=== Data supplied ===
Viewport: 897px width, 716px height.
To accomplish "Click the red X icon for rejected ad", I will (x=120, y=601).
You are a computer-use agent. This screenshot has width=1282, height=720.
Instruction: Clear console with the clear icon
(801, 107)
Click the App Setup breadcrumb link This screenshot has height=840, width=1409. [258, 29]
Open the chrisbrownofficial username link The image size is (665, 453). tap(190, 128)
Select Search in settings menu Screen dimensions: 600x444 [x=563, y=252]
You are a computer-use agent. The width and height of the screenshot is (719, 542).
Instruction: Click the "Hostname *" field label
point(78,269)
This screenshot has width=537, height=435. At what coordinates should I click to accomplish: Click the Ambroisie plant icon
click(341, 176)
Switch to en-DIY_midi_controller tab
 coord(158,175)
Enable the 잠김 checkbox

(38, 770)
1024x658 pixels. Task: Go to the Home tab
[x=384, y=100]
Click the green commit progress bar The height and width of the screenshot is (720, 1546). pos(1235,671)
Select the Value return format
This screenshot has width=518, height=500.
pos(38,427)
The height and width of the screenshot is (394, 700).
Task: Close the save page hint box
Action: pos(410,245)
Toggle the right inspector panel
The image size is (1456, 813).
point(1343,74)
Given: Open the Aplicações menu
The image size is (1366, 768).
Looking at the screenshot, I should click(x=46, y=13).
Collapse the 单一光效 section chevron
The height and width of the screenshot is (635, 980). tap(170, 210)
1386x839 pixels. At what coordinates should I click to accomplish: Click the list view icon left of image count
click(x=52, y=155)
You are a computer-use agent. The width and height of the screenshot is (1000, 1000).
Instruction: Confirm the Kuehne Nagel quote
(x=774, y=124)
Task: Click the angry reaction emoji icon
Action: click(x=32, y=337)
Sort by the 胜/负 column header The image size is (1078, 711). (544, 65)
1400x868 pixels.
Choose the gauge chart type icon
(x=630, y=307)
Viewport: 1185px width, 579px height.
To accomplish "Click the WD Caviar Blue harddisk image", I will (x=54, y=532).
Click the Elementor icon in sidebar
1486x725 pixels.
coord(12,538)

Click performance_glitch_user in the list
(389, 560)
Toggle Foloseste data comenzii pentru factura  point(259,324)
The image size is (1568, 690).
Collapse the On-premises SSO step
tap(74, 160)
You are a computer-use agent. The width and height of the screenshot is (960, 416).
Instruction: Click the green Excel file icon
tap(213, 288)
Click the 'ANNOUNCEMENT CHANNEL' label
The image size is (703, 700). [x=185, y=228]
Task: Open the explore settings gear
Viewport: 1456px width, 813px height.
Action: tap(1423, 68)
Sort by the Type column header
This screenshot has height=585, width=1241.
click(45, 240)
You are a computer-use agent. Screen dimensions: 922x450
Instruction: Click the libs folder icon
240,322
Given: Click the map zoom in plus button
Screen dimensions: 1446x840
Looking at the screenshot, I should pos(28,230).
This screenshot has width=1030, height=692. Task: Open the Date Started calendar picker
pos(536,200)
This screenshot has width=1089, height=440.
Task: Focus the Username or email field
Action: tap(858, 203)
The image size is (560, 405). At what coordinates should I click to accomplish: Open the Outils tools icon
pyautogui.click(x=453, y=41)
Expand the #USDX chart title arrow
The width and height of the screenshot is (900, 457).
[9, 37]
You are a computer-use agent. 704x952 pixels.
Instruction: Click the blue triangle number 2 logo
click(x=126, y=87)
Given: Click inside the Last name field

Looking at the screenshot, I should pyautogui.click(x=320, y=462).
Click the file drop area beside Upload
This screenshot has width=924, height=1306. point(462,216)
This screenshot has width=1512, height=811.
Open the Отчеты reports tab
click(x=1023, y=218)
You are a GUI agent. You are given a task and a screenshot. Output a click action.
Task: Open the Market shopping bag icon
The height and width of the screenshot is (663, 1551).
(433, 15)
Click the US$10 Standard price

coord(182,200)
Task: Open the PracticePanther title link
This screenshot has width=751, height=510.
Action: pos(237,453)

=== To do ===
Among the entries, how many lines include the word "settings"? Give only the number.

=== Response area ===
2